### Data for this task
.....

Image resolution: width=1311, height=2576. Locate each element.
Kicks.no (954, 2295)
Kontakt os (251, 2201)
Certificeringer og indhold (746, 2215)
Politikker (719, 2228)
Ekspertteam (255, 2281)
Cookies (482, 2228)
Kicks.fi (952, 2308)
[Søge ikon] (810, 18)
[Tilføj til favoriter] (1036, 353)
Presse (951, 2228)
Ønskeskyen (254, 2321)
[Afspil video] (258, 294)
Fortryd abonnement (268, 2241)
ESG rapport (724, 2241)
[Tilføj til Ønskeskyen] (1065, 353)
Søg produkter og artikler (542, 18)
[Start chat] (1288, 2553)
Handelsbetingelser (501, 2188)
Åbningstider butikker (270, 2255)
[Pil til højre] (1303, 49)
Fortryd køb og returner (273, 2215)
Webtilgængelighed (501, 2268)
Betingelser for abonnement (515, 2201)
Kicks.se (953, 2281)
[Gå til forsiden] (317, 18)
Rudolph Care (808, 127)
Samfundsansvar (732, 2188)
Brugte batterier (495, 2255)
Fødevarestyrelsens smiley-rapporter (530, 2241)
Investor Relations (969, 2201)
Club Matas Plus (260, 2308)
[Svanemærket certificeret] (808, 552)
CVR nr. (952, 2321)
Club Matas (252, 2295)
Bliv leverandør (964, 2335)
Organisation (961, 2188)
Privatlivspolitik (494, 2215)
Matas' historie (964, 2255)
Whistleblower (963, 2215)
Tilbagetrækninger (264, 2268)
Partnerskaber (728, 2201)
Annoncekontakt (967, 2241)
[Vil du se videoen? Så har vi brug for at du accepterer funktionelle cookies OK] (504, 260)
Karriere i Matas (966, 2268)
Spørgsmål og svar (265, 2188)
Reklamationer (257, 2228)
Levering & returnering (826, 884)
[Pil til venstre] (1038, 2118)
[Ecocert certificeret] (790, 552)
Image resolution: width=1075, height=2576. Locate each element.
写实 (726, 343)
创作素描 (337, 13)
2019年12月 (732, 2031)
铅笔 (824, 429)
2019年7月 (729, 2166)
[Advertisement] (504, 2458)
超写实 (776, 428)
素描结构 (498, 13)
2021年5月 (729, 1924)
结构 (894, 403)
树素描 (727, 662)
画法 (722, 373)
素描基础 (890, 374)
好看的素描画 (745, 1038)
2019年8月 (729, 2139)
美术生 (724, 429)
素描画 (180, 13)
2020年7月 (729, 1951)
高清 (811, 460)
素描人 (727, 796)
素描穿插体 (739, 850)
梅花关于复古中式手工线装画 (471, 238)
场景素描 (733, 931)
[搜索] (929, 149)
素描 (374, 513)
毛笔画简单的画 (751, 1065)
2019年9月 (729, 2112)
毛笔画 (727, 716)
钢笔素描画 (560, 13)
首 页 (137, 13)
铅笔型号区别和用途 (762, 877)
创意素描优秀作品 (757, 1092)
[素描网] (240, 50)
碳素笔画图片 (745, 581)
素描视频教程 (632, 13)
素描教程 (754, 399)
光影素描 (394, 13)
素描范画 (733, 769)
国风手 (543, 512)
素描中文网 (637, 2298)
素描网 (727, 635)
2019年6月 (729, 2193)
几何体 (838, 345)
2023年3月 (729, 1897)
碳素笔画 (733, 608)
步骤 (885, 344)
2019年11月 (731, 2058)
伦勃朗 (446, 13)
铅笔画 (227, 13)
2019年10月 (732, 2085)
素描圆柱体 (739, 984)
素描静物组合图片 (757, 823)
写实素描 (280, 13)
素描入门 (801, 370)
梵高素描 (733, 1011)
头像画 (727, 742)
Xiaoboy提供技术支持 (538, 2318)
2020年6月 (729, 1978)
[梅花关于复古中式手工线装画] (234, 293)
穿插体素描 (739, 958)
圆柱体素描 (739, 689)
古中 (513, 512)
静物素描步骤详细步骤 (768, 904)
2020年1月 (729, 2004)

.....

### Instructions for the task
Give the count of lines in the listing that hold the word "width", with no other text.

### Finished exercise
2